Sempre que tiver dúvidas a respeito do seu câncer, o paciente deve rapidamente solucioná-las com o seu médico oncologista. Nunca comparar o seu câncer com o câncer de algum conhecido, já que as doenças são diferentes, os tratamentos são diferentes, assim como as evoluções e os efeitos colaterais de cada câncer são diferentes. O tratamento oncológico nos dias atuais é personalizado.

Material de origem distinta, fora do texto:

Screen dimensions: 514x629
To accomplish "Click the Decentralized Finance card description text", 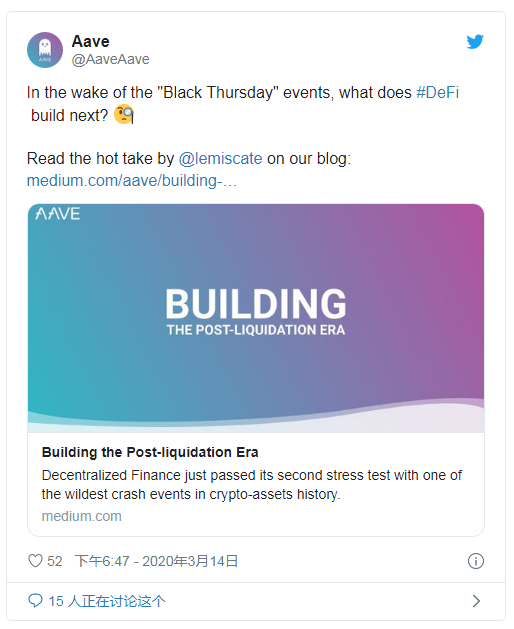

Nota sobre a autora da entrevista

Aos 37 anos de idade, depois de ter amamentado quatro lindos filhos, entre eles dois gêmeos, descobri no dia 23 de janeiro de 2012, um câncer na mama esquerda. Uau! Era comigo, Leíria Rodrigues, que durante muito tempo, como radialista no Programa De Mulher para Mulher, na Rádio Rural de Santarém, falava sobre os cuidados com nossas queridas ouvintes! E foi lá que conheci a médica mastologista, santarena, Angeluce Santos, no quadro entrevista com especialista. E justamente essa querida médica, que se tornou amiga, me deu o diagnóstico! Na época, também estava no meio do Curso de Pós Graduação em Jornalismo Científico na Universidade Federal do Oeste do Pará... Daí aumentou minha vontade em continuar como jornalista falando da importância da Ciência em minha vida... E, claro, do jornalismo também! À minha turma e aos professores dedico esse bate papo científico com Sâmio Pimentel Ferreira, médico oncologista clínico, do Hospital Ofir Loyola. Conheça um pouco da história maravilhosa desse médico, paraense, que cuida com amor e seriedade de centenas de pacientes com câncer!